▶ **Material provided**
——————

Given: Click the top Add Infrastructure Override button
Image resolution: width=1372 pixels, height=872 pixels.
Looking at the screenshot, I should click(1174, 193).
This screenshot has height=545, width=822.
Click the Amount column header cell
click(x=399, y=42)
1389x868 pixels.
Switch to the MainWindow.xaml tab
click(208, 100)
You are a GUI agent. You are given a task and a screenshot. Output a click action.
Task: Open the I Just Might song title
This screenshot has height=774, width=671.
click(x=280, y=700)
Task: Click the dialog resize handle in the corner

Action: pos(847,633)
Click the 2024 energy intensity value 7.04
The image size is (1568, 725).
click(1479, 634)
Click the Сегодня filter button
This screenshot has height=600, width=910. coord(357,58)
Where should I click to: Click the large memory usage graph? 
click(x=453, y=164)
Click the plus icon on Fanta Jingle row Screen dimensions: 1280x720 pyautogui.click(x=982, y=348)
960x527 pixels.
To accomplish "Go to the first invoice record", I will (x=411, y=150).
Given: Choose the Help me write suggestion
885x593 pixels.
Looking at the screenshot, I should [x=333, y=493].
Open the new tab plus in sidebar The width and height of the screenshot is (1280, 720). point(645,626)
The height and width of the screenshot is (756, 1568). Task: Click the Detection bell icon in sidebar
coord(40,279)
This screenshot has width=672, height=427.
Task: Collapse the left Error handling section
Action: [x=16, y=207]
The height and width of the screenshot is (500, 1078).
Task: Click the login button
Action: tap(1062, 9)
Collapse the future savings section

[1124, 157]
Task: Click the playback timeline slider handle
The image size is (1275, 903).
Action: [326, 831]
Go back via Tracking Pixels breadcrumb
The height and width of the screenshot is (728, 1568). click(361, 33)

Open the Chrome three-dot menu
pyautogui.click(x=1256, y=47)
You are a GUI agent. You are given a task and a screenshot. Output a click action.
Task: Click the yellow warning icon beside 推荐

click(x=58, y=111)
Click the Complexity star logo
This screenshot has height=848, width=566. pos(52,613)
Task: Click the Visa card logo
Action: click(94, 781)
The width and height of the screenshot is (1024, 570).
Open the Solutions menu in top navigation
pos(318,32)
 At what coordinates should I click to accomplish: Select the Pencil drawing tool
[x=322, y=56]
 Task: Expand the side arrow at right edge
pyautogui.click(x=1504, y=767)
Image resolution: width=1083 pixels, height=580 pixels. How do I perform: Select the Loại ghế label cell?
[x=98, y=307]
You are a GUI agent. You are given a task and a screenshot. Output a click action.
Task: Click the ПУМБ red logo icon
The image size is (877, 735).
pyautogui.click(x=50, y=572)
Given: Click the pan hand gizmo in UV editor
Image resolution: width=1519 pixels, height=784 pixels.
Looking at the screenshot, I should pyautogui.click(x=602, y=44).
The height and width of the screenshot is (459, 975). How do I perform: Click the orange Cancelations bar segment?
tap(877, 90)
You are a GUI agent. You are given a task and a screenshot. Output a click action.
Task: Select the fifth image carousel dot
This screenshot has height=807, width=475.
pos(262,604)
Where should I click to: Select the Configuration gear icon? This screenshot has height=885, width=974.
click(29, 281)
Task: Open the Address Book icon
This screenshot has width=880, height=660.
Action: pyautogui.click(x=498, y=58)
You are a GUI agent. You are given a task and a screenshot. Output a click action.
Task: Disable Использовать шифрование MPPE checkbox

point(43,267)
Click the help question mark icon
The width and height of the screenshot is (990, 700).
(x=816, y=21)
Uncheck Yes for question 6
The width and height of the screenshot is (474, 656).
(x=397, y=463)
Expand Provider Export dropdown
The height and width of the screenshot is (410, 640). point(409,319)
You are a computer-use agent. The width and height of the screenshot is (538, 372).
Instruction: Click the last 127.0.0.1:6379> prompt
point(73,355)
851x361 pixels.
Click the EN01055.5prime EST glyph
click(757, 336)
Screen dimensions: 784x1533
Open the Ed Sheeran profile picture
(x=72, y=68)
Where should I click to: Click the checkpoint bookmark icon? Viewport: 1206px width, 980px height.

——————

The data above should be returned exactly as written.

Given: Click the top Add Infrastructure Override button
Image resolution: width=1372 pixels, height=872 pixels.
Looking at the screenshot, I should click(1174, 193).
This screenshot has height=545, width=822.
Click the Amount column header cell
click(x=399, y=42)
1389x868 pixels.
Switch to the MainWindow.xaml tab
click(208, 100)
You are a GUI agent. You are given a task and a screenshot. Output a click action.
Task: Open the I Just Might song title
This screenshot has height=774, width=671.
click(x=280, y=700)
Task: Click the dialog resize handle in the corner

Action: pos(847,633)
Click the 2024 energy intensity value 7.04
The image size is (1568, 725).
click(1479, 634)
Click the Сегодня filter button
This screenshot has height=600, width=910. coord(357,58)
Where should I click to: Click the large memory usage graph? 
click(x=453, y=164)
Click the plus icon on Fanta Jingle row Screen dimensions: 1280x720 pyautogui.click(x=982, y=348)
960x527 pixels.
To accomplish "Go to the first invoice record", I will (x=411, y=150).
Given: Choose the Help me write suggestion
885x593 pixels.
Looking at the screenshot, I should [x=333, y=493].
Open the new tab plus in sidebar The width and height of the screenshot is (1280, 720). point(645,626)
The height and width of the screenshot is (756, 1568). Task: Click the Detection bell icon in sidebar
coord(40,279)
This screenshot has width=672, height=427.
Task: Collapse the left Error handling section
Action: [x=16, y=207]
The height and width of the screenshot is (500, 1078).
Task: Click the login button
Action: tap(1062, 9)
Collapse the future savings section

[1124, 157]
Task: Click the playback timeline slider handle
The image size is (1275, 903).
Action: [326, 831]
Go back via Tracking Pixels breadcrumb
The height and width of the screenshot is (728, 1568). click(361, 33)

Open the Chrome three-dot menu
pyautogui.click(x=1256, y=47)
You are a GUI agent. You are given a task and a screenshot. Output a click action.
Task: Click the yellow warning icon beside 推荐

click(x=58, y=111)
Click the Complexity star logo
This screenshot has height=848, width=566. pos(52,613)
Task: Click the Visa card logo
Action: click(94, 781)
The width and height of the screenshot is (1024, 570).
Open the Solutions menu in top navigation
pos(318,32)
 At what coordinates should I click to accomplish: Select the Pencil drawing tool
[x=322, y=56]
 Task: Expand the side arrow at right edge
pyautogui.click(x=1504, y=767)
Image resolution: width=1083 pixels, height=580 pixels. How do I perform: Select the Loại ghế label cell?
[x=98, y=307]
You are a GUI agent. You are given a task and a screenshot. Output a click action.
Task: Click the ПУМБ red logo icon
The image size is (877, 735).
pyautogui.click(x=50, y=572)
Given: Click the pan hand gizmo in UV editor
Image resolution: width=1519 pixels, height=784 pixels.
Looking at the screenshot, I should pyautogui.click(x=602, y=44).
The height and width of the screenshot is (459, 975). How do I perform: Click the orange Cancelations bar segment?
tap(877, 90)
You are a GUI agent. You are given a task and a screenshot. Output a click action.
Task: Select the fifth image carousel dot
This screenshot has height=807, width=475.
pos(262,604)
Where should I click to: Select the Configuration gear icon? This screenshot has height=885, width=974.
click(29, 281)
Task: Open the Address Book icon
This screenshot has width=880, height=660.
Action: pyautogui.click(x=498, y=58)
You are a GUI agent. You are given a task and a screenshot. Output a click action.
Task: Disable Использовать шифрование MPPE checkbox

point(43,267)
Click the help question mark icon
The width and height of the screenshot is (990, 700).
(x=816, y=21)
Uncheck Yes for question 6
The width and height of the screenshot is (474, 656).
(x=397, y=463)
Expand Provider Export dropdown
The height and width of the screenshot is (410, 640). point(409,319)
You are a computer-use agent. The width and height of the screenshot is (538, 372).
Instruction: Click the last 127.0.0.1:6379> prompt
point(73,355)
851x361 pixels.
Click the EN01055.5prime EST glyph
click(757, 336)
Screen dimensions: 784x1533
Open the Ed Sheeran profile picture
(x=72, y=68)
Where should I click to: Click the checkpoint bookmark icon? Viewport: 1206px width, 980px height.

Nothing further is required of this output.